» **Exercise**
Continue the research overview on luminescent silver and gold nanodots, picking up after its last sentence.
*** Text section ***
Synthesis and application of luminescent silver nanodot
Silver nanodots have been successfully encapsulated in dendrimers, microgels, and peptides, the single stranded DNA (ssDNA), resulting in water-soluble fluorophores. Many applications have been published as probes, photoluminescent materials, electroluminescent materials and biolabels
Peptides stablized gold nanodots and their applications
The low toxicity of gold species has prompted their wide biological applications. Gold clusters are commonly obtained under the stabilization of a monolayer of small molecules, but many of these show only strong absorption and rarely emission.Large proteins, mercapto and DNA molecules have been observed to assist the generation of luminescent gold clusters (gold nanodots). A comprehensive structure of the luminescent gold clusters (gold nanodots) has not yet been fully obtained. In addition, gold nanodots show significantly lower emission quantum yield (<8%) compared to silver nanodots (20%-60%).We are investigating the difference between the silver and the gold nanodots and trlying to understand the link between the photophysical properties and their structures.
Cellular imaging and libray
Understanding the interactions between silver nanodots and cellular matrices. We have found methods to selectively control the staining of cells with silver nanodots. For example, the 615-emitter silver nanodots showed highly specific staining of nucleoli with an excellent signal-to-background ratio. Binding between silver and sulhydryl group of proteins appeared to be the major factor that enforced the silver staining. We used potassium hexacyanoferrate(III) to block the active sites in the cells and significantly decreased the non-specific staining of cells. Our results indicated that controlling the coordinate binding between luminescent metal complexes and cell matrices might be an efficient way to improve specific staining. In addition, we utilize the cellular matrix as a library to screen specific proteins for nanodot stabilization.
*** Source material ***
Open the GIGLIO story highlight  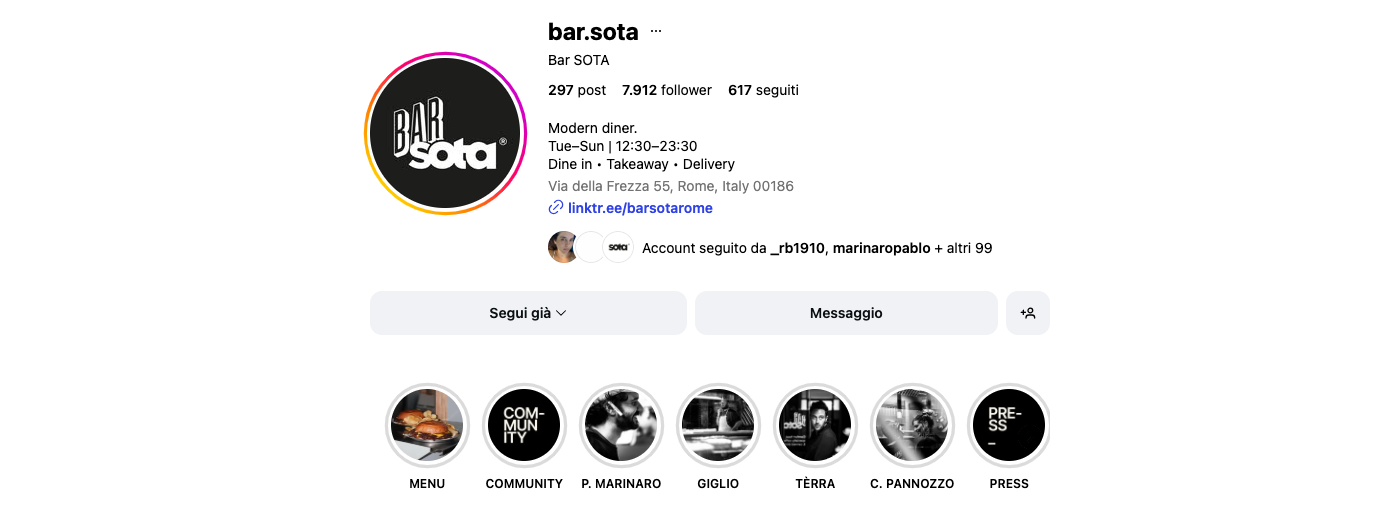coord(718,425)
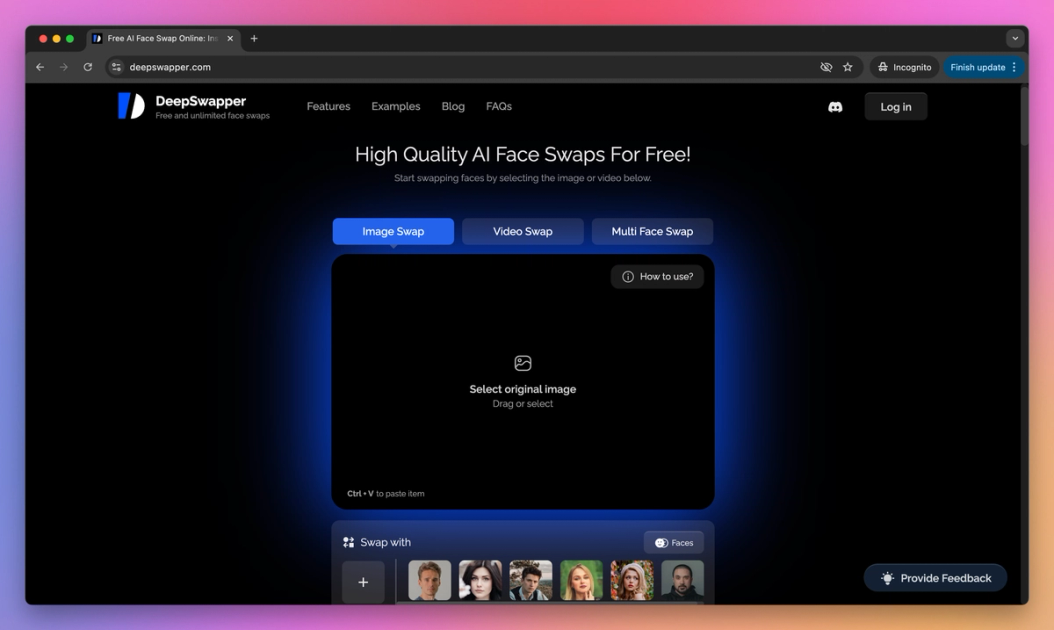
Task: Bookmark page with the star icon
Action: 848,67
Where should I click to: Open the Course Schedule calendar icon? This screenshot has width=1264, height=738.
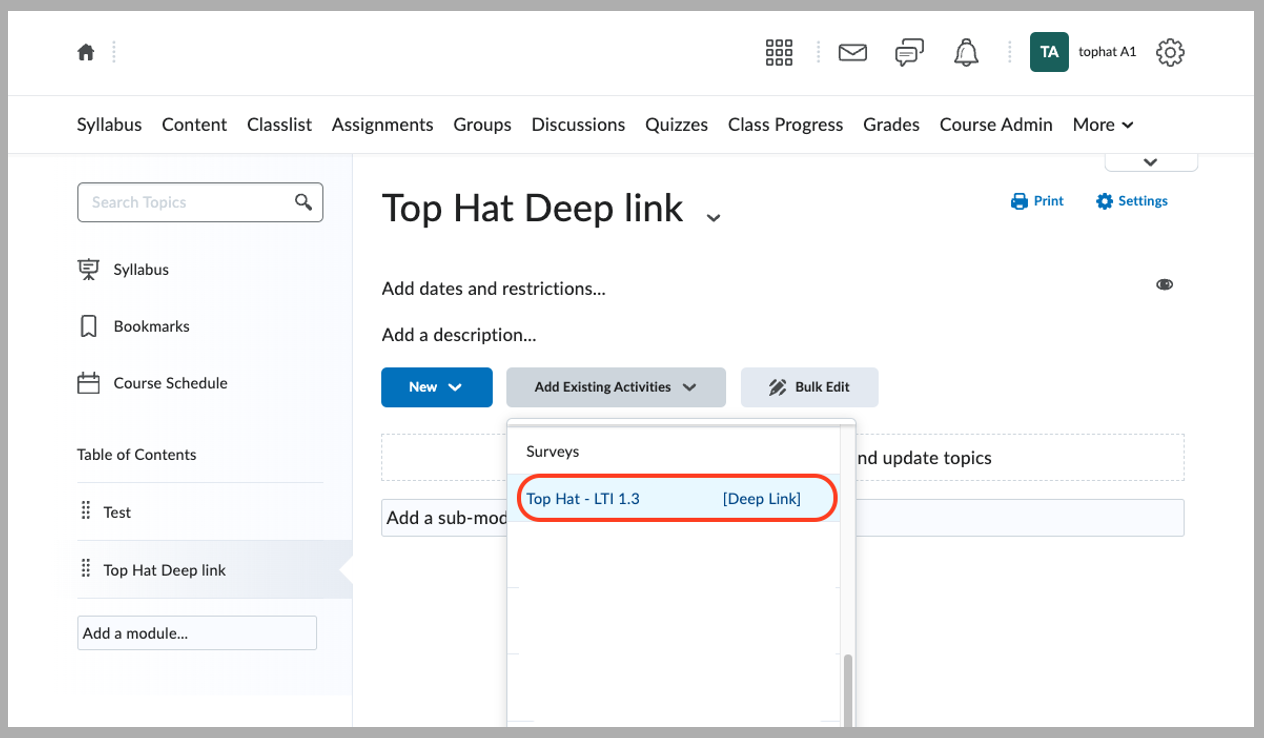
***
» **Response below**
Understanding the reactions on the metal nanoparticles
Addressing the electrostatic interactions between nanoparticles and substrates. Surface charge of nanoparticles became an important factor that determined the reactivity of the gold-nanoparticle-catalyzed transfer hydrogenation when electrostatic repulsion between nanoparticles and reactants occurred. The higher surface charge density of a smaller nanoparticle led to a stronger repulsion from the nanoparticle surface, resulting in a slower approach of reactants to nanoparticles. One examples is about the induction time during borohydride reduction catalyzed on metal nanoparticle surface. Negatively charged nanoparticles prevented the approach of borohydride anions, leading to the widely reported induction time. However, the aged borohydride showed no induction time when reducing 4-nitrophenol in the presence of metal nanoparticles. Neutral borane intermediates from the spontaneous hydrolysis of borohydride were detected and believed to react with nanoparticles instantly upon contact. Consequently, the parameters determining the spontaneous hydrolysis of borohydride, such as the pH of the solution, affected the induction time.